Input START
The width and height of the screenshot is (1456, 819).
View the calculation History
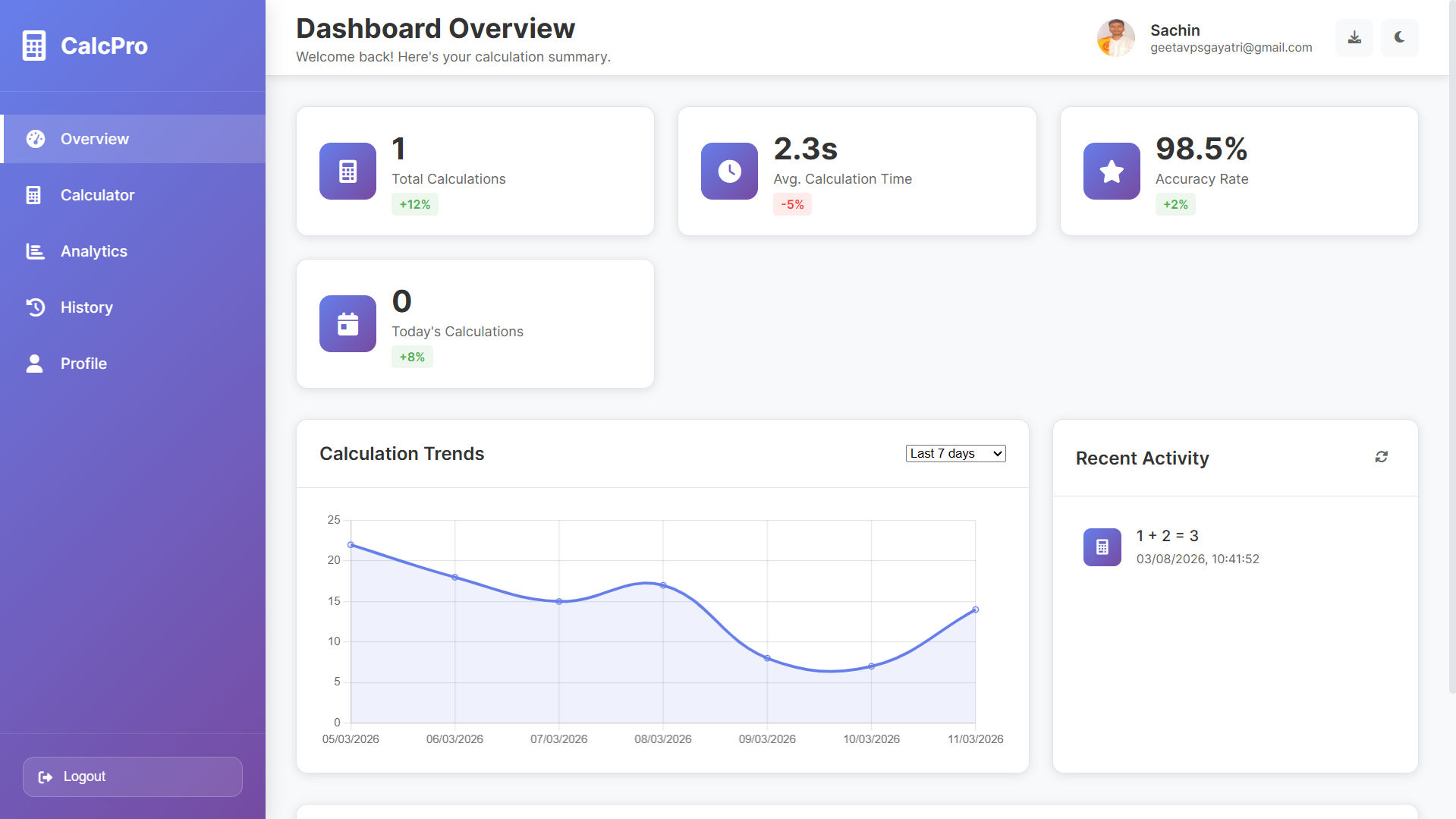86,307
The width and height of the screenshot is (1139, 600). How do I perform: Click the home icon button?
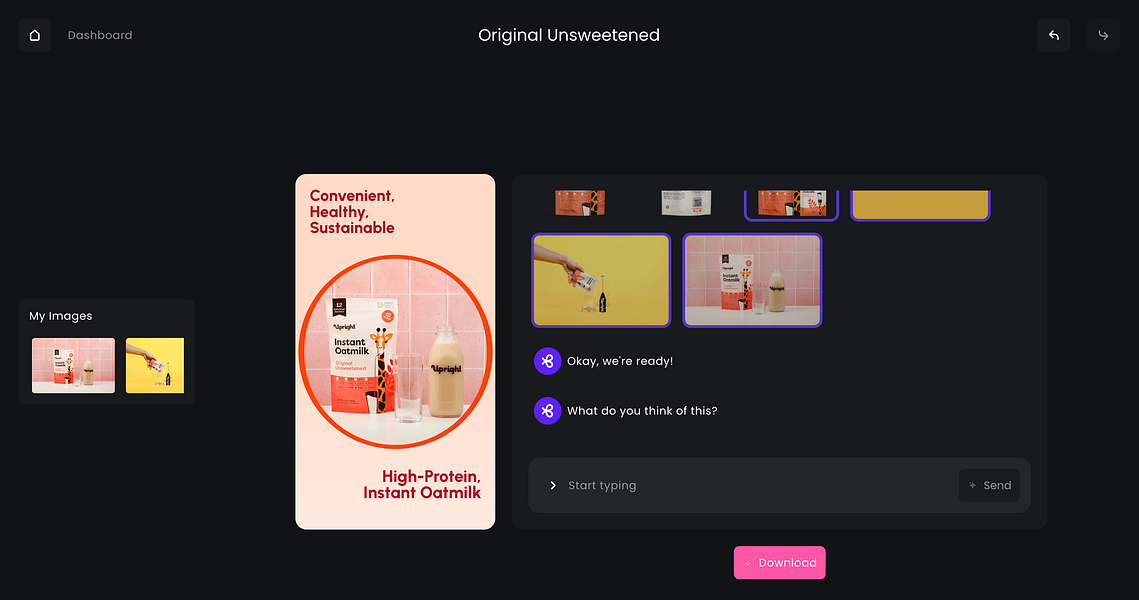34,35
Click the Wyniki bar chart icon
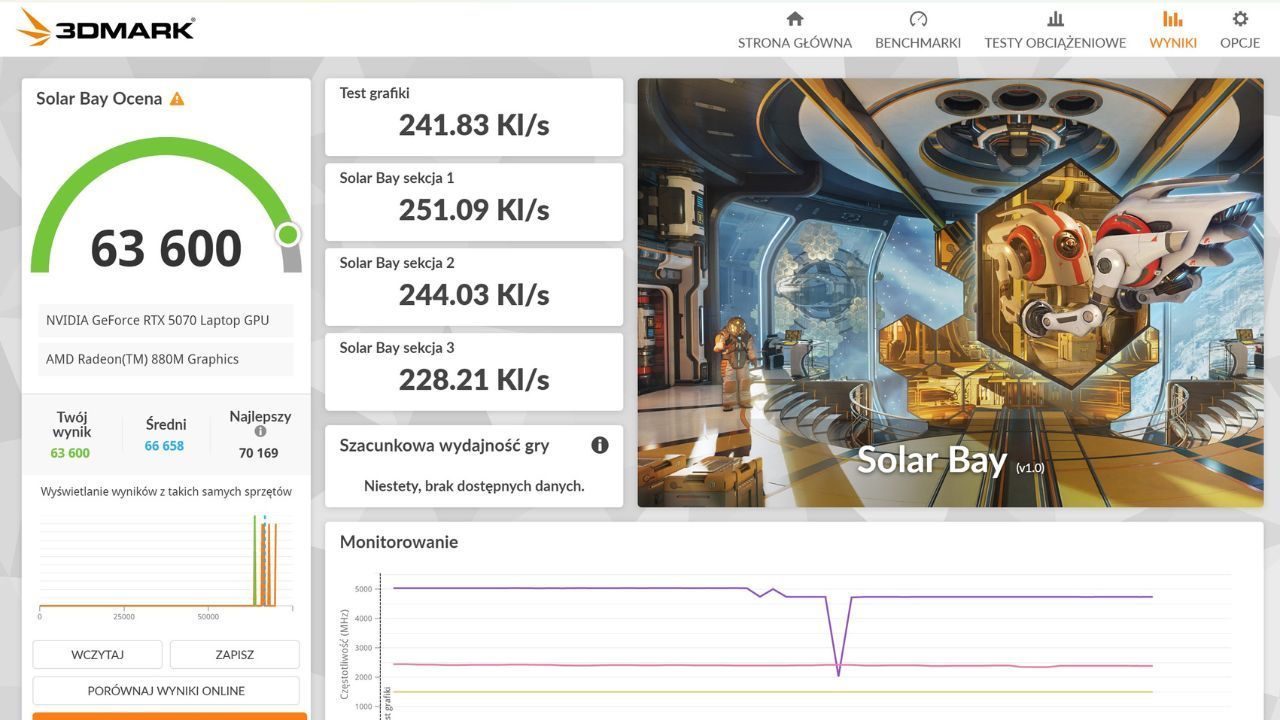Screen dimensions: 1280x720 [1172, 19]
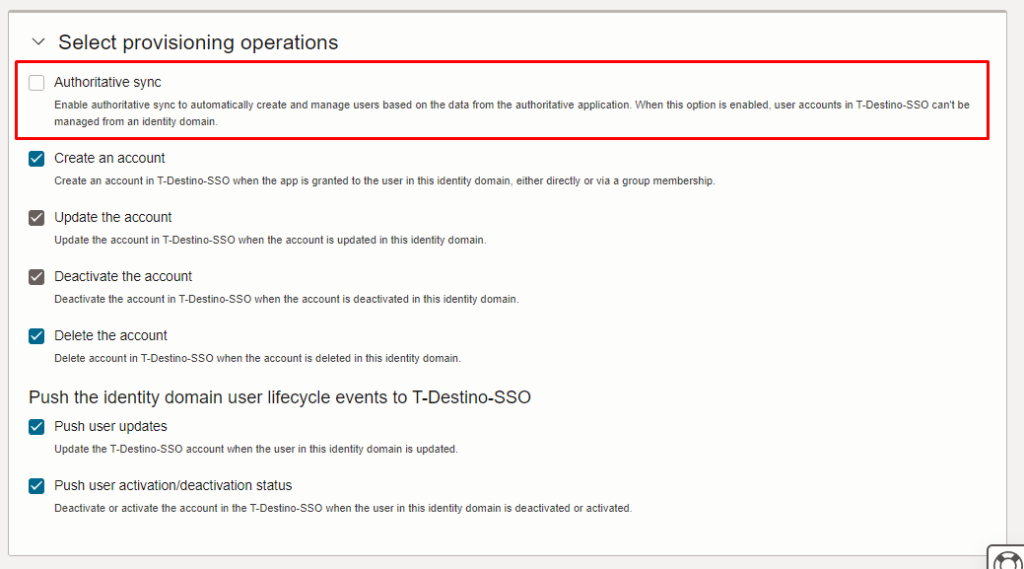Click the Authoritative sync description paragraph
The height and width of the screenshot is (569, 1024).
(512, 113)
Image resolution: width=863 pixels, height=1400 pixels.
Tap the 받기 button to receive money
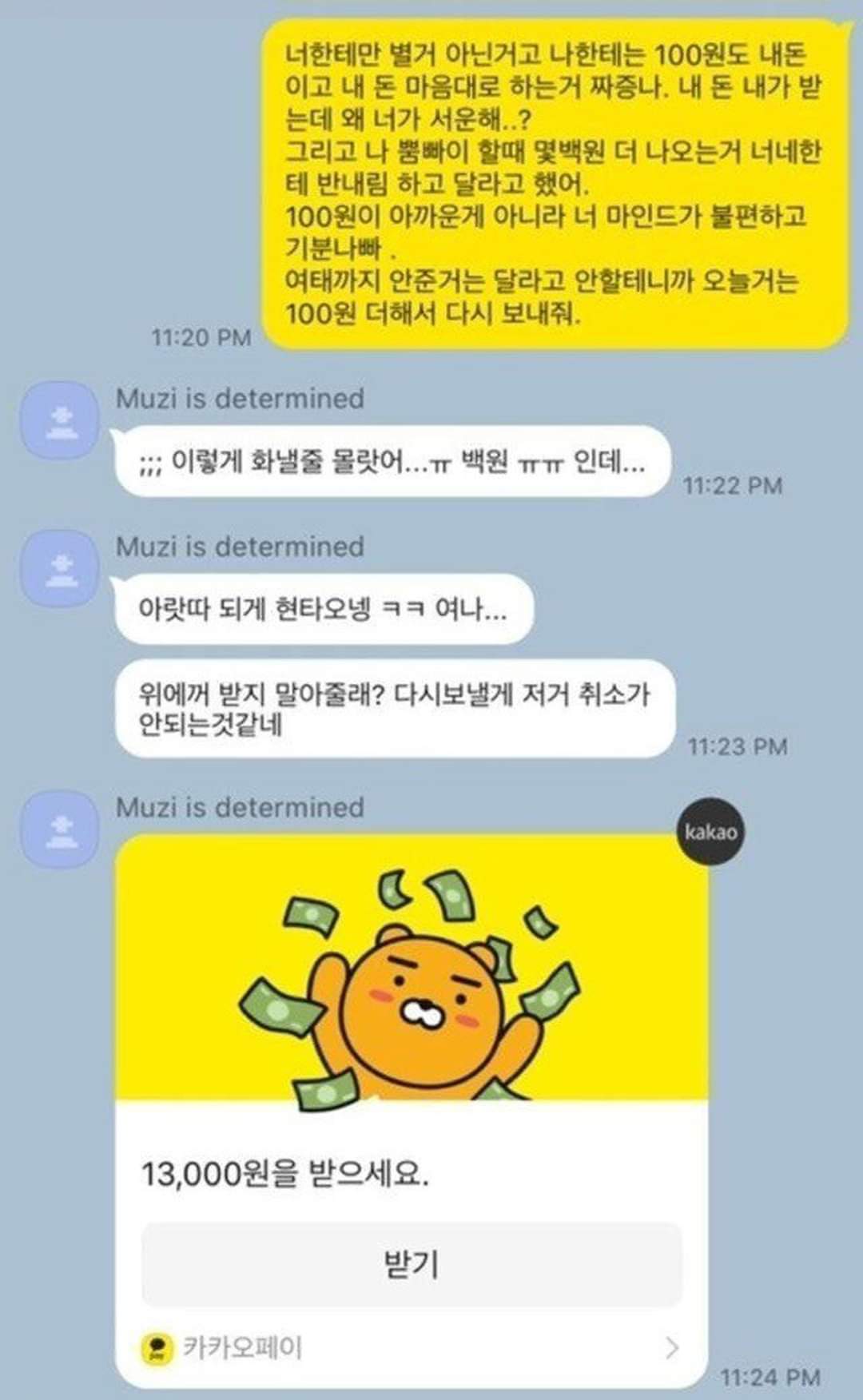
Input END
What to produce
Nothing but the lines from the one that contains "Click the Wyniki bar chart icon" through the last line of the material should be written out, exactly. Omit pictures.

Answer space
Click the Wyniki bar chart icon
Screen dimensions: 1280x720 [1172, 19]
Click the Authoritative sync description paragraph
The height and width of the screenshot is (569, 1024).
(512, 113)
Image resolution: width=863 pixels, height=1400 pixels.
Tap the 받기 button to receive money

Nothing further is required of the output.